いた。美浜咲がいた! すでに外野に立ち、相手チームを積極的に攻めているではないか。
──よかった。なんでもなかったんだ。
ほっと胸を撫で下ろした。その時初めて、膝に違和感を感じ、怪我していたことに気づいた。上履きのサンダルのまま飛び出してきた自分に苦笑した。
運動場では美浜咲のオーラが一層濃厚になって感じられた。女子も男子も全員が美浜咲の動きを注視しているように感じた。冷静さを取り戻した私は、いつものように冷ややかに腕組みをし、しかし心の中ではいつになく熱くなって彼女の活躍を見守っていた。
女子特有の不器用なフォームでボールを投げる姿。味方からパスしてもらったボールを柔らかな胸で受け止める時の、ぬいぐるみでも抱きしめるようなあどけない姿。ボールを取り損ねてペロッと小さな舌を出すしぐさ。ボールがお尻に当たりおおげさにはしゃぎまわる姿──。
そんな彼女の愛くるしい一瞬一瞬を、私は膝の痛みも忘れ、呆然と見守っていたのだった。
──フォーリンラブ!
私は真っ青に晴れ上がった空を仰いだ。そして、
「おお、神よ……」
胸の前で十字架を切った。(クリスチャンでもないのに)
男になど見向きもしなかった私が、女である美浜咲に落ちてしまったのだ。
「神よ、許したまえ……。ミゼレレ・ノーヴィス!」
私は次第に彼女を遠くから見ているだけでは我慢できなくなった。
ああ、あの無邪気な子と話してみたい。
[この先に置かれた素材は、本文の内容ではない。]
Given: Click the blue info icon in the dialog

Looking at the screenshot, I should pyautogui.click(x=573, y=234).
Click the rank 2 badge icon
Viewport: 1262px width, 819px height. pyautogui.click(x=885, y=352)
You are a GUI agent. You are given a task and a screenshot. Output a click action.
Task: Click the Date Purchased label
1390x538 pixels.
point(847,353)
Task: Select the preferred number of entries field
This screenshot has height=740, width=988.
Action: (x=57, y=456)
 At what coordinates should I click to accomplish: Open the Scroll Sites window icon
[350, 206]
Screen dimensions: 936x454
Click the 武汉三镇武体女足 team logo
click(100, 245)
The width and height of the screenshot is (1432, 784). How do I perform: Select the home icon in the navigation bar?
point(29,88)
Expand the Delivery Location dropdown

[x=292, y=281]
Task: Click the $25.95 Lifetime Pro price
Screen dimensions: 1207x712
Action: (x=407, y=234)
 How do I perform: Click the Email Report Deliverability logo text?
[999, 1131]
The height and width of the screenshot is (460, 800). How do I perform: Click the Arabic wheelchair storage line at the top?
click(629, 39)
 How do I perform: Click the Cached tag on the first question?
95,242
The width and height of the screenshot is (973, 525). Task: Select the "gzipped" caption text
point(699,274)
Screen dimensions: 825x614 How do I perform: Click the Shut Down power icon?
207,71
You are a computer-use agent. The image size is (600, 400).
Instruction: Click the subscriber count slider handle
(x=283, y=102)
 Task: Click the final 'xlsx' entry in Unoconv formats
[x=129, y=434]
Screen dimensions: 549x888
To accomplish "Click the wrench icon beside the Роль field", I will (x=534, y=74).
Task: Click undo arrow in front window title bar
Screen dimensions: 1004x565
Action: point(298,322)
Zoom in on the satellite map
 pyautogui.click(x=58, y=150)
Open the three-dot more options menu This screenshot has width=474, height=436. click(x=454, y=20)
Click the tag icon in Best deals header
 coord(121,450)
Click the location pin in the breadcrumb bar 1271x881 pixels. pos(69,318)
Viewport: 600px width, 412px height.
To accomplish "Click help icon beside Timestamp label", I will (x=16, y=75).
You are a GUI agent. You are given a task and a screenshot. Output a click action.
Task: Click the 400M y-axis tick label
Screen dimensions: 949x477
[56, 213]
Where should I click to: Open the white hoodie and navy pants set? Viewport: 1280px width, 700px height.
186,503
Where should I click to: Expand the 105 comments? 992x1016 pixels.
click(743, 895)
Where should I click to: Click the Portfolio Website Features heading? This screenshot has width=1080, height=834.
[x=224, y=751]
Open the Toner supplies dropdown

一緒のチームになって抱き合って勝利を喜びたい。あの愛くるしい躰に触れてみたい。──そんな欲望がふつふつと湧いてくるのだった。
同時にそれと相反するどす黒い感情も心の隙間から流れ込んで来だ。彼女の放つオーラは、人の持つ相反する思いを同時に引き出すものらしい。──慈しみと憎しみ、自由と束縛、いたわりと虐待‥‥‥。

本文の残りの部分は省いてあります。